I need to find the coordinate matrix $M_\beta(s)$ of the bilinear form $s: \mathbb{R}^2 \times \mathbb{R}^2 -> \mathbb{R}$.
I read this article first: http://en.wikipedia.org/wiki/Matrix_representation_of_conic_sections
So I simply put
$A_Q = \begin{pmatrix} 1 & 0.5 & 1 \\ 0.5 & 1 & 1.5 \\ 1 & 1.5 & -3 \end{pmatrix}$ (Since A=B=C = 1, D=2, E=3 and F=-3).
So $A_Q$ is the coordinate matrix?
Keep in mind that a conic section is expressed through the matrix $A_Q$ as $$\mathbf{x}^T A\,\mathbf{x}=\begin{pmatrix}x & y & 1\end{pmatrix} \begin{pmatrix}a & b & c \\ b & d & e\\ c & e &f \end{pmatrix}\!\begin{pmatrix}x \\ y \\ 1\end{pmatrix}=ax^2+2bxy+2cx+d y^2+2ey+f.$$ If we want the particular conic $x^2+xy+y^2+2x+3y-3=0$, we find by inspection that $(a,b,c,d,e,f)=(1,\frac12,1,1,\frac32,-3)$ which validates the answer given in the OP.
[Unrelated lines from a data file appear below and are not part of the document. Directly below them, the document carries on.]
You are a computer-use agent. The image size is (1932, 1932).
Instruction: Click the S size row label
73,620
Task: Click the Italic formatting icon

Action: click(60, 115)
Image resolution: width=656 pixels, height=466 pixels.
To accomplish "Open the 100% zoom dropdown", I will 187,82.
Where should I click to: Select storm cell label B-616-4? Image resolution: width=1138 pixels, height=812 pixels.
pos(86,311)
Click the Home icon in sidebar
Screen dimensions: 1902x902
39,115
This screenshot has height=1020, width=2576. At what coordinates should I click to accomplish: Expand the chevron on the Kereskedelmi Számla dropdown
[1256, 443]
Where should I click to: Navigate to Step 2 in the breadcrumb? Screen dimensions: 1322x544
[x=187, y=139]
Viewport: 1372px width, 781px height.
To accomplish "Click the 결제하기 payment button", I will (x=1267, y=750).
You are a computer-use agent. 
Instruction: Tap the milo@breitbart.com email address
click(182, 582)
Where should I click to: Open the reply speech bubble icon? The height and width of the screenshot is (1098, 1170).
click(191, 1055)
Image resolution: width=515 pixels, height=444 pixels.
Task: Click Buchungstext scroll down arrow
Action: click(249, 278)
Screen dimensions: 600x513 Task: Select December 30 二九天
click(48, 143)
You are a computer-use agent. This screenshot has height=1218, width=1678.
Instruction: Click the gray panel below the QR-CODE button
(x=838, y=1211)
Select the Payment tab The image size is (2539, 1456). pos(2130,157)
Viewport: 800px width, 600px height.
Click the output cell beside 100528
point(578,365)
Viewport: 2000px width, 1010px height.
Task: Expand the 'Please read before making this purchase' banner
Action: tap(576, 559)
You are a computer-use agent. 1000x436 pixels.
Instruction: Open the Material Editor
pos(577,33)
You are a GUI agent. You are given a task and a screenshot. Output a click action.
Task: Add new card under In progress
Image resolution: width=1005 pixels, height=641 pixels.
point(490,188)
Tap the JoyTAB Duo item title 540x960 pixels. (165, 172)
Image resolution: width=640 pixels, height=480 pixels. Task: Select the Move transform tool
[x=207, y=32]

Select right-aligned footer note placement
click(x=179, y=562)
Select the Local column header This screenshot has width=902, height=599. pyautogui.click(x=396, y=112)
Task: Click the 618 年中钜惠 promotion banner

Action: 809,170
Moreover, observe that despite $\mathbf{x}\in\mathbb{R}^3$ it only depends on $(x,y)\in\mathbb{R}^2$. For this reason, the bilinear form $M\big((x_1,y_1),(x_2,y_2)\big)=\mathbf{x_1}^T A \,\mathbf{x}_2$ is computed using vectors in $\mathbb{R}^3$ but is really a mapping from $\mathbb{R}^2\times \mathbb{R}^2\to \mathbb{R}$ as was desired.